圖6 P.y 17XL感染BALB/c小鼠淋巴細胞NKG2D表達Fig.6 Expression of NKG2D in T lymphocytes in BALB/c mice infected with P.y 17XLNote: Compared with control，*.P<0.05.

3 討論

瘧疾的免疫發病機制是復雜的過程，針對單一途徑治療可能不足以降低死亡率或改善臨床表現。研究顯示，普伐他汀、氟伐他汀、辛伐他汀和AVA分別以40 mg/kg劑量腹腔注射給藥，單藥對小鼠腦瘧的發生和存活率無明顯影響[14-16]。本研究采用等同成人口服AVA中等用藥劑量3 mg/(kg·d)灌胃小鼠，發現在感染早期AVA可有效控制P.y17XL瘧原蟲快速增殖，推遲原蟲血癥峰值出現。AVA是脂溶性藥物，經肝臟代謝，口服用藥效果更佳。AVA腹腔注射劑量達40 mg/kg時，藥物會產生免疫抑制效應[17]。由此，他汀類藥物的給藥方式和給藥劑量明顯影響抗瘧療效，結合本研究結果推薦采用低劑量口服給藥。

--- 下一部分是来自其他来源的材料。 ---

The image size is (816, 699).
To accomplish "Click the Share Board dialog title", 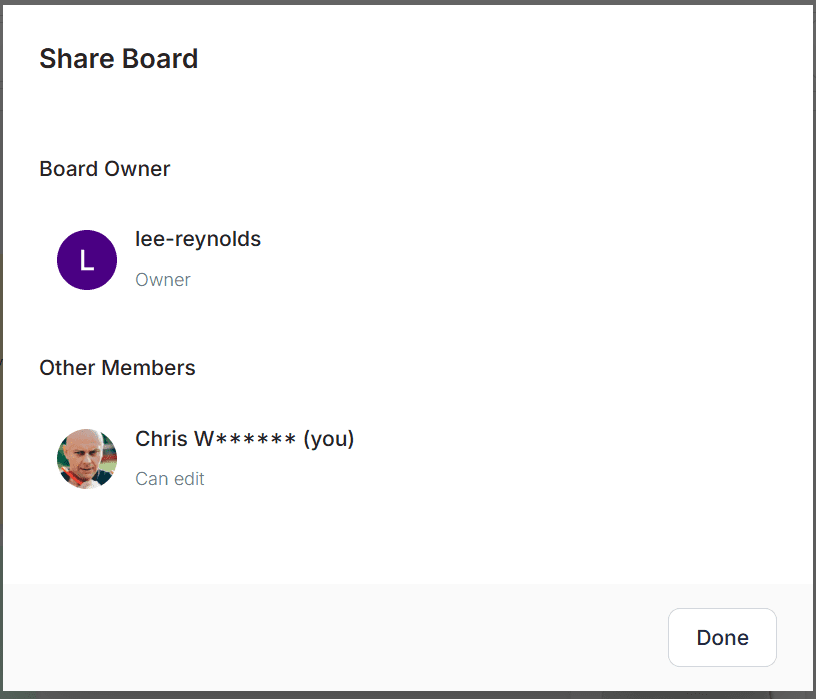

肝臟是紅細胞快速清除和鐵循環的主要場所，也被認為是一種獨特的免疫器官[18，19]。瘧色素可誘導多種趨化因子表達，招募炎癥性細胞趨化至肝臟[20]。一項無并發癥惡性瘧患者肝損傷隊列研究顯示，低原蟲負荷引起的肝損傷與抗瘧藥物肝毒性無關，誘導炎癥可能是肝損傷的主要驅動因素[21]。本研究發現，AVA單藥治療可降低瘧色素在肝臟沉積，肝臟病理損傷緩解可能與瘧色素沉積減少有關。常見抗瘧藥物氯喹或青蒿素尚未表現出肝臟保護效應，AVA在改善瘧疾肝臟病理方面的作用，為其成為抗瘧輔助用藥提供了更好的應用前景。

研究顯示，他汀類藥物在輔助瘧疾治療中的作用機制表現在：①減少腦部炎癥和微膠質細胞活化并改善大腦微血管，預防腦瘧后認知障礙[22]；②降低腦組織CXCL10表達以減少實驗性腦瘧發生[7,23]；③保護內皮細胞免受惡性瘧原蟲引起的側支損傷、細胞凋亡和內皮屏障的通透性[24]。CXCR6是新型趨化因子CXCL16的唯一受體，膜結合型CXCL16廣泛分布在肝血管內皮和肝血竇內皮細胞表面[25]，CXCR6可介導NKT和CD4+T細胞清除衰老肝細胞，防止肝癌發生[26]，對減毒子孢子免疫誘導的肝臟記憶CD8+T細胞發育和維持至關重要[27]。本研究發現，AVA單藥治療可增加肝臟CXCR6+T細胞數量，升高CD8+T細胞和NKT細胞活化性受體NKG2D表達。由此，AVA治療可能通過改善肝臟微環境促進趨化因子表達，進而募集CXCR6+T細胞向肝臟趨化，參與肝臟瘧原蟲的清除。

瘧疾輔助治療的開展將有助于更全面地理解瘧疾感染引起的生理和病理學改變。抗瘧藥和輔助用藥的聯合使用通過提高療效和減少并發癥使瘧疾感染的控制更為有效。深入探討藥物治療的生物靶標可為抗瘧治療提供新的治療靶點。